▶ Records provided:
-*-
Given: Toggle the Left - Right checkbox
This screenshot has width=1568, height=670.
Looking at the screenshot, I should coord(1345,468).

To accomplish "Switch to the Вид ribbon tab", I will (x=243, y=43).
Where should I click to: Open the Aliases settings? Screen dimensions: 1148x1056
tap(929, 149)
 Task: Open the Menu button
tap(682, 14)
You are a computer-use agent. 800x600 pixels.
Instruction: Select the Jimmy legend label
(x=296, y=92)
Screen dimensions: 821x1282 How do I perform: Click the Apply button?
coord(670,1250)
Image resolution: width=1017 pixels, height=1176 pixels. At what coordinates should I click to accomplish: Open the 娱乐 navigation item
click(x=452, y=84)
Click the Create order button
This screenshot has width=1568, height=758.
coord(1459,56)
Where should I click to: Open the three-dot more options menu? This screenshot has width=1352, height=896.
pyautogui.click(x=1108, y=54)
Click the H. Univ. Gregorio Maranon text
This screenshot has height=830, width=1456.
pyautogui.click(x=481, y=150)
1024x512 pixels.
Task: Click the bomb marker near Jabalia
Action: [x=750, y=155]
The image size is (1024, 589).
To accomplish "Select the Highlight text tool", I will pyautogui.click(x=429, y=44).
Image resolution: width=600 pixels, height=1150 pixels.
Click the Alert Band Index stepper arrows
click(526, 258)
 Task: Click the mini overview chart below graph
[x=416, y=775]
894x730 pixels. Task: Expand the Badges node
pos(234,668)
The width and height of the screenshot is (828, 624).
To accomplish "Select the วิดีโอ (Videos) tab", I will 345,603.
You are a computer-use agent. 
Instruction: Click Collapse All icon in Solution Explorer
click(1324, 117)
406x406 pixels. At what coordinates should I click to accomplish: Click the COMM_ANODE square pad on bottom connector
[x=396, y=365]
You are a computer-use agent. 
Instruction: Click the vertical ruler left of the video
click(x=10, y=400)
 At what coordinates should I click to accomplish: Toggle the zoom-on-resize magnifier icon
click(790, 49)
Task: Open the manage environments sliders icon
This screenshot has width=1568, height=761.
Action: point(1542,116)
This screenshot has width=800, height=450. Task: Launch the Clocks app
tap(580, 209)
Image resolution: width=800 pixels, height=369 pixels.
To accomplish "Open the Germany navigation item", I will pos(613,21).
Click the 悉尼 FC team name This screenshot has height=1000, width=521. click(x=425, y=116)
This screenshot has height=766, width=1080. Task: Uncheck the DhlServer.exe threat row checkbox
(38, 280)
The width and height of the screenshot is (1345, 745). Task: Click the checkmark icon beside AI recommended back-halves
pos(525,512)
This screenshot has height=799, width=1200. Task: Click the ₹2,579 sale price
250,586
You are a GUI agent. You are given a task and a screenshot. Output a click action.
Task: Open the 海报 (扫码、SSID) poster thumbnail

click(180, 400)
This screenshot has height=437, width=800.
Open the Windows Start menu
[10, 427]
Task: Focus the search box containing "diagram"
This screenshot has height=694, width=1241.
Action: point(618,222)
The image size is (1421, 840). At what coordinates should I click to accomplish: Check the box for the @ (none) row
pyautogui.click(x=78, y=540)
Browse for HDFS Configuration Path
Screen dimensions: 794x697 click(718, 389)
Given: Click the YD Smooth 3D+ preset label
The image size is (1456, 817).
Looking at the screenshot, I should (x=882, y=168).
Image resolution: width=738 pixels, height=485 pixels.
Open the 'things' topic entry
-*-
▶ Task requirements: If a line in the listing holds the word "agent", copy it out.

▶ Answer box:
You are a computer-use agent. 800x600 pixels.
You are a computer-use agent. 
You are a computer-use agent. 
You are a GUI agent. You are given a task and a screenshot. Output a click action.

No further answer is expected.